Man Who 'Invented Email' Appeals Defamation Ruling

Shiva Ayyadurai, who claims he invented email 40 years ago, is disputing a court judgment that he was not defamed when Techdirt called him a “fraud,” a “charlatan,” a “liar” and a “fake.”

The U.S. District Court for the District of Massachusetts ruled last year that such terms are rhetorical hyperbole that nobody would take as factual.

But Ayyadurai argues that they go far beyond hyperbole, and filed an appeal last Thursday with the U.S. Court of Appeals for the First Circuit.

Ayyadurai also contends that the court erred when it said that Techdirt was not guilty of malice against him.

The defendants include Michael David Masnick and Leigh Beadon.

The papers state that in 1978, Ayyadurai "created a program he named 'email'."

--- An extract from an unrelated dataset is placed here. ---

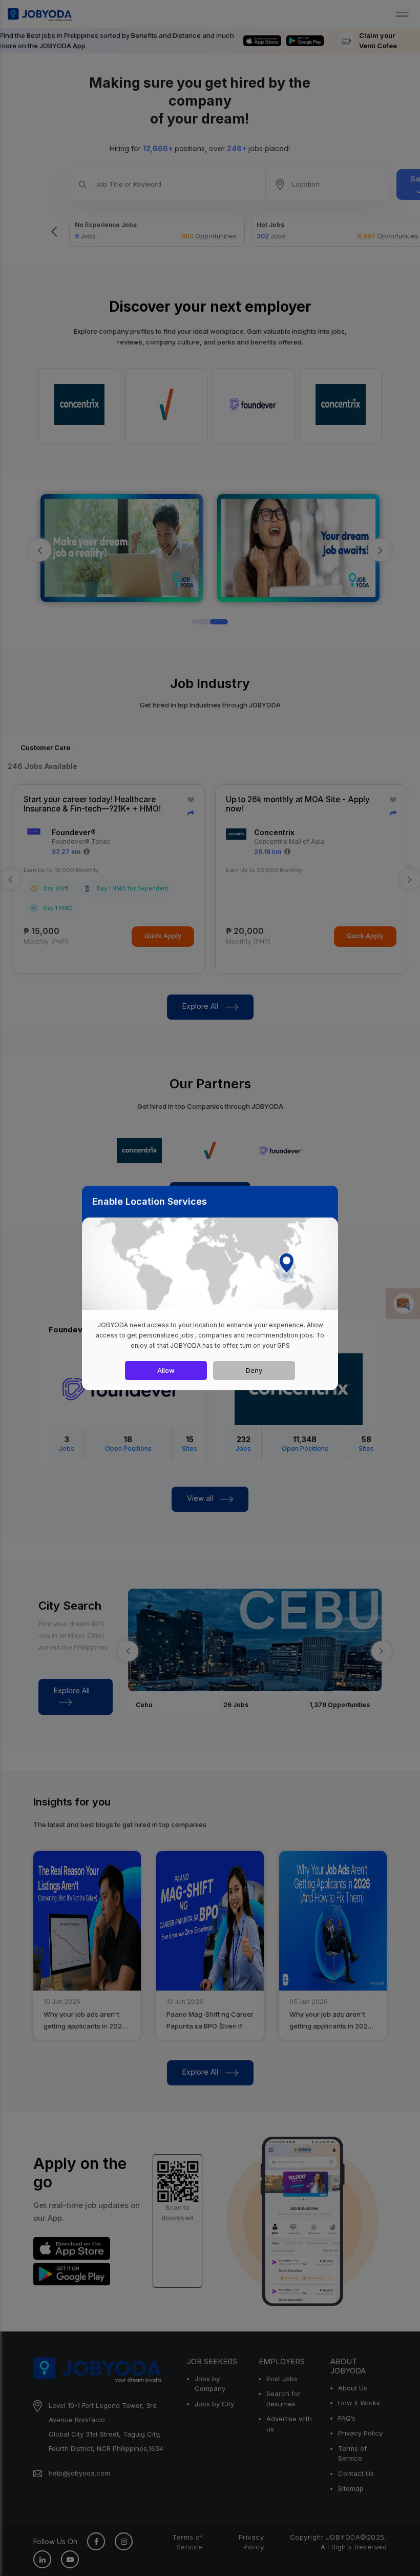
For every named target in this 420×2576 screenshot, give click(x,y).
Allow (166, 1370)
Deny (254, 1370)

They add that this program was “an electronic replica of the interoffice paper-based communication system with familiar features such as inbox and outbox, drafts, folders, attachments, return receipts, address book, archives, sorting, bulk distribution, and the memo, with its now ubiquitous terms 'To,''‘From,' 'Date,' 'Subject,' 'CC,' and 'Bcc.'

Techdirt published a series of defamatory articles, using the above pejoratives. One was titled, “Why Is Huffington Post Running A Multi-Part Series to Promote the Lies Of A Guy Who Pretended To Invent Email?"

These articles ran  from 2014 through 2016. Ayyadurai filed his defamation suit early in 2017.

The appeal, first covered by Ars Technica, concedes that “email has a complex history.” And it acknowledges that debating who made which contributions “would not constitute defamatory speech.”

However, it argues that Techdirt “went far beyond such speech” by alleging that …was committing a fraud on the public, deliberately pulling the wool over their eyes and deliberately lying to them.”